● **Task brief**: Which lines run from the line with "2026年8月 (10, 2121)" through the line with "2023年7月 (10, 2372)" in the entries below? Print them exactly, both ends included, and nothing more.

● **Material provided**:
+++
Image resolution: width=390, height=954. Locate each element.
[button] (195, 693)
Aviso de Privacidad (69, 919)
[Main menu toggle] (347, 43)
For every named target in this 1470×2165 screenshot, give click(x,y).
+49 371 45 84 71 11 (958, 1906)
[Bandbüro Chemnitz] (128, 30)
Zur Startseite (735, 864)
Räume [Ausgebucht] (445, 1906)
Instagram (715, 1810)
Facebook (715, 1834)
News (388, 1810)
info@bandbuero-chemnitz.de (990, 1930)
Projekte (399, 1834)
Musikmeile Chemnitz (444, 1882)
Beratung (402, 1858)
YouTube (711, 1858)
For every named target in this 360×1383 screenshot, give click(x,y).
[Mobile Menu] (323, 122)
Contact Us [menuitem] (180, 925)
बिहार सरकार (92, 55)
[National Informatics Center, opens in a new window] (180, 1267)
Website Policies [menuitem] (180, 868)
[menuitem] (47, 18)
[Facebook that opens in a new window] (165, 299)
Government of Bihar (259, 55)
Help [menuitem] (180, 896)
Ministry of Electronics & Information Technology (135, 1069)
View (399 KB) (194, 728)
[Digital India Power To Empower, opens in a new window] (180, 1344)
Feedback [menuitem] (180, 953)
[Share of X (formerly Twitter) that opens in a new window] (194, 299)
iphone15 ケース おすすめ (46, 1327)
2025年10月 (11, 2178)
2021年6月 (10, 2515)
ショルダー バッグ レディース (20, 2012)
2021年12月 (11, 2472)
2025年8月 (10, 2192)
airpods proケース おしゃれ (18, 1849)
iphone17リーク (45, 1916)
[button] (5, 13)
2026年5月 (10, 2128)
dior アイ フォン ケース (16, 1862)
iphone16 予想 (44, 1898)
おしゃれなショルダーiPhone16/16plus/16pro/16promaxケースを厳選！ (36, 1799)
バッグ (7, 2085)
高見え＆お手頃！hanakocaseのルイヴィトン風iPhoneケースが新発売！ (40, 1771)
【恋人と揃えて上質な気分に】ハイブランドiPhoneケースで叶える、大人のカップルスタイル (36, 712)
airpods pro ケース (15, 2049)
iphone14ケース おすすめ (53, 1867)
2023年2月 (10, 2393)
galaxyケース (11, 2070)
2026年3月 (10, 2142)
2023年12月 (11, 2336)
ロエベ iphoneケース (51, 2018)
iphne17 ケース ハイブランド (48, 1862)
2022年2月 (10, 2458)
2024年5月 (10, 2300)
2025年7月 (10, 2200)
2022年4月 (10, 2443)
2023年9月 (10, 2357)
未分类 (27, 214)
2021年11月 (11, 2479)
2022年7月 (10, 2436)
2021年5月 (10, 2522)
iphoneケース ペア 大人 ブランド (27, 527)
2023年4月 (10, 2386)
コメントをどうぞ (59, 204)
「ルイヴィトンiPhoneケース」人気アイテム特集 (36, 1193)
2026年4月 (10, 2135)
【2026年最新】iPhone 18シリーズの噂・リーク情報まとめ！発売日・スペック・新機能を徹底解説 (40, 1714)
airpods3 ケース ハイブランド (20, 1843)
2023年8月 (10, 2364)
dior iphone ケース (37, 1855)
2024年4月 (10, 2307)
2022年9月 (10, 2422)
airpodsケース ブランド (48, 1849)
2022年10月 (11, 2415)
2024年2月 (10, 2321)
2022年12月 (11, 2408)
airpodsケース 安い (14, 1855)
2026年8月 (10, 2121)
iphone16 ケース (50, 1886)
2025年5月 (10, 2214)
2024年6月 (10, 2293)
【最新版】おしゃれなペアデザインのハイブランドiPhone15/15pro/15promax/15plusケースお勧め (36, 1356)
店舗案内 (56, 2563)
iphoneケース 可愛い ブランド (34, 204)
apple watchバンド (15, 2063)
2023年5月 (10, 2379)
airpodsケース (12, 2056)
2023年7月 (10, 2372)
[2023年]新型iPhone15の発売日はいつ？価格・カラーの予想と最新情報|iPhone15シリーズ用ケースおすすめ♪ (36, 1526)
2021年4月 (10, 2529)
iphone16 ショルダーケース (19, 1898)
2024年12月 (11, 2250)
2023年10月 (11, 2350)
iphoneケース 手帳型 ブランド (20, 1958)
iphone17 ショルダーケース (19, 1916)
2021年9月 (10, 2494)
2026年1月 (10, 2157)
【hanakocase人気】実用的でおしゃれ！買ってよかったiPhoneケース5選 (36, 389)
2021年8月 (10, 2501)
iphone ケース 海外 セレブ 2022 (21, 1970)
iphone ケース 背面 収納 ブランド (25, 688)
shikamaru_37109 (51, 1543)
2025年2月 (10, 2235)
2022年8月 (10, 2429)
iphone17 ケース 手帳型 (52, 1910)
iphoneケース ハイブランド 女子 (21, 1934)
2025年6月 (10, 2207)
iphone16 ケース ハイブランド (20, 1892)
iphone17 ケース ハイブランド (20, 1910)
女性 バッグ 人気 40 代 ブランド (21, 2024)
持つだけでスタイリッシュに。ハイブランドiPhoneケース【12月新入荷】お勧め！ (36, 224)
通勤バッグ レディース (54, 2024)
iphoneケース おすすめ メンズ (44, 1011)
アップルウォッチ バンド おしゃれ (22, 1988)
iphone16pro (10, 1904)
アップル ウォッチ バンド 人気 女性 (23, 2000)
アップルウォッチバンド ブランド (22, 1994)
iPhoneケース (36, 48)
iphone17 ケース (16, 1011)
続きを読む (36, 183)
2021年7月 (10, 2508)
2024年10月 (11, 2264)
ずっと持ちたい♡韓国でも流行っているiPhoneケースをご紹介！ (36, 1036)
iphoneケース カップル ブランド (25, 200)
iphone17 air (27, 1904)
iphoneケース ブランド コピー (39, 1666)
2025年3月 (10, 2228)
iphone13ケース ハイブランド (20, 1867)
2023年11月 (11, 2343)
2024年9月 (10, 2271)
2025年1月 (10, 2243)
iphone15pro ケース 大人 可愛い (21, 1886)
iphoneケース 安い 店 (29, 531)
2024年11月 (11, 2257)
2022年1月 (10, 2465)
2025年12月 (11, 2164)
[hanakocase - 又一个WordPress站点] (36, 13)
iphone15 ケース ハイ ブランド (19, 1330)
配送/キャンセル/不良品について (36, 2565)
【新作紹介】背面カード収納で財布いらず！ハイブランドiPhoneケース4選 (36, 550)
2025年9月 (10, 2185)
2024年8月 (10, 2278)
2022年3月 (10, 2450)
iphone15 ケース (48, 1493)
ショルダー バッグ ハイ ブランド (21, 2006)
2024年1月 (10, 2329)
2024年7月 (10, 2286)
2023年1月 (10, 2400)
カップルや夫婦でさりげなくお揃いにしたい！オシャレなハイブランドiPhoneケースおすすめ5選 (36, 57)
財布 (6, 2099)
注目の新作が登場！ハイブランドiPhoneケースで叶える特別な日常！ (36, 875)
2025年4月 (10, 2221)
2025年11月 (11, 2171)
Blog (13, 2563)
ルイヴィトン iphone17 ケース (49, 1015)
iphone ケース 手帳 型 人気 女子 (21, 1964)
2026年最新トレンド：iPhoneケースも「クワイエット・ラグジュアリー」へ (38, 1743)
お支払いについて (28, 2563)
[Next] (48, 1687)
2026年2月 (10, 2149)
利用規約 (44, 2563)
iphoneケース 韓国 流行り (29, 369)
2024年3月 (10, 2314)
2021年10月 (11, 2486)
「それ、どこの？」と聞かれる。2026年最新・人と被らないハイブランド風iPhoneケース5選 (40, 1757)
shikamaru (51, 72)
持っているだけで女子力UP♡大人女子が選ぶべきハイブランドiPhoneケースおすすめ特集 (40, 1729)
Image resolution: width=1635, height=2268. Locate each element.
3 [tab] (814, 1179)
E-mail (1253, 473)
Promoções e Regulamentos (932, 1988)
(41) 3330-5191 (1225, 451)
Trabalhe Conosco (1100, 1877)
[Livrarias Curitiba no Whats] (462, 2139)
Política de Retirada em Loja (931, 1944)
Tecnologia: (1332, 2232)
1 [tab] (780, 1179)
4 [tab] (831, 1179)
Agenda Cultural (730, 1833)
+++
● **Output for this exercise**:
2026年8月 (10, 2121)
iphone16 ケース (50, 1886)
2025年5月 (10, 2214)
2024年6月 (10, 2293)
【最新版】おしゃれなペアデザインのハイブランドiPhone15/15pro/15promax/15plusケースお勧め (36, 1356)
店舗案内 (56, 2563)
iphoneケース 可愛い ブランド (34, 204)
apple watchバンド (15, 2063)
2023年5月 (10, 2379)
airpodsケース (12, 2056)
2023年7月 (10, 2372)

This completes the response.